Showing Up is in select theaters now.

Beau is Afraid (Dir. Ari Aster)
Since we’re already self-flagellating, let’s shift gears to writer-director Ari Aster (Hereditary, Midsommar), who returns to the big screen with an early contender for the year’s wildest, most ambitious dark comedy. On its surface, Beau is Afraid is the simple story of an ineffectual middle-aged man (Joaquin Phoenix as Beau) who, after the sudden death of his mother (Patti LuPone as Mona), makes his way home to attend her funeral. Sounds simple enough for most of us, but it’s a nigh-Herculean task for Beau, whose apartment is wedged within a jagged, urban hellscape of his overbearing mother’s worst apprehensions: Curbside stabbings are common, brown recluse spiders roam with impunity, and anxiety medication is lethal if not immediately chased with a glass of water. It takes most of the film’s first hour — the first of three, so buckle up — just to get Beau across the street, and even that small feat comes with a healthy dose of police brutality, vehicular manslaughter, and a terrifying mob of angry hobos.

Aster isn’t showing us the real world, of course, but rather the debilitating prison that Beau’s neuroses have constructed around him. Each of the film’s four major acts — including Beau’s adoption by a mawkish suburban family (Nathan Lane, Amy Ryan, and Kylie Rogers) who use prescription drugs to mask deep psychological damage — explores a different corner of Beau’s broken psyche, wounds wrought upon him by a mother who never found her son sufficiently appreciative of his own birth. Aster is clearly no stranger to maternal guilt trips — Beau delaying his flight home in order to recover his stolen keys is tantamount to treason — or the psychosexual circus of young love — teenaged Elaine (Julia Antonelli) asks Beau to “wait” for her, which he does at the expense of four decades of testicular engorgement — and he seems to revel in pushing his feeble protagonist through a nightmarish odyssey that imagines what we’d get if the Coen brothers covered Clive Barker or David Cronenberg remixed Charlie Kaufman.
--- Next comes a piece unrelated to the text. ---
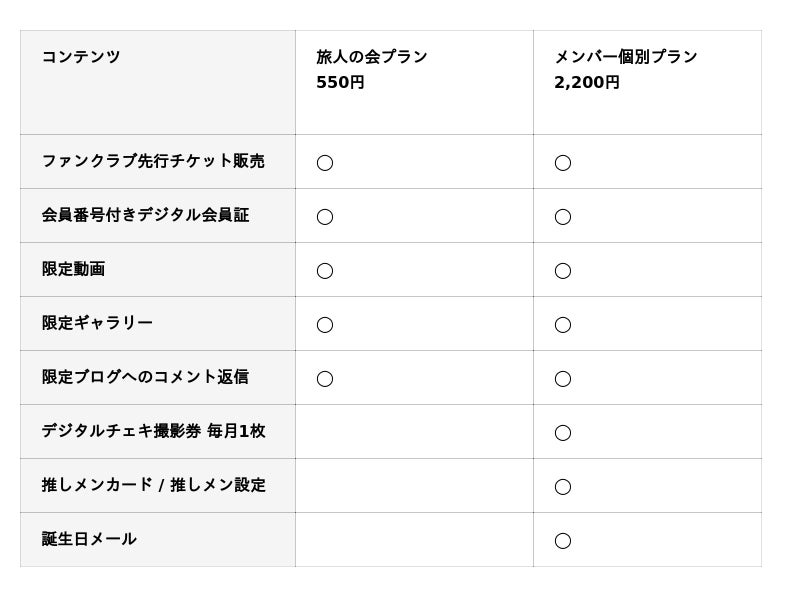The height and width of the screenshot is (597, 800).
Task: Click circle for 限定ブログへのコメント返信 in メンバー個別プラン column
Action: coord(563,378)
Beau is Afraid will disappoint horror fans looking for the next Hereditary or Midsommar, but audiences with the constitution to endure 180 minutes of headless corpses, perverse graffiti, and anthropomorphized genitalia will delight in the deeper terrors of Freudian guilt and Oedipal shame, each one writ large in the most stunningly dramatic — literally, in the case of a middle chapter that stages Beau’s “What-If?” life as a kitschy school play — possible terms. Aster isn’t interested in subtlety or nuance here, nor should he be: These are childish emotions scrawled out in bright Crayola, and Beau’s helplessness to overcome them boils into a primal scream that is as blunt and clumsy as it is heartbreaking and hilarious. Beau is Afraid is an uncompromising flex of auteur muscle from an artist now in full, unabashed control of his power. Phoenix was born to play this flop-sweated weirdo, and Aster ices his already imposing cake with two of the best late-game cameos in recent memory. Beau is a lot, but it’s well worth the trip.

Beau is Afraid
hits theaters on April 21st.

1 comment:

  1. Thank you for this review of Beau is afraid, which seems fond of the movie. Ari Aster said in an interview, that he didn't want and needed to compromise here, and while I applaud him for this movie in general (especially for the pictures that it shows to us), I think I like the bounded Aster more than the completely unhinged one (I also prefer the cinema version of Midsommar in comparison to the director's cut). At the same time, I really enjoyed the movie in general, despite its long runtime, but I doubt it will reach the heights for me, that Hereditary and Midsommar holds. Yet again, other people will differ. I am pretty sure it will be a cult movie for many soon, and many others will say, that he failed for the first time. I don't think he did, though. Ari Aster will stay heavily on my radar, and I will and want to watch everything that this guy has in store for us.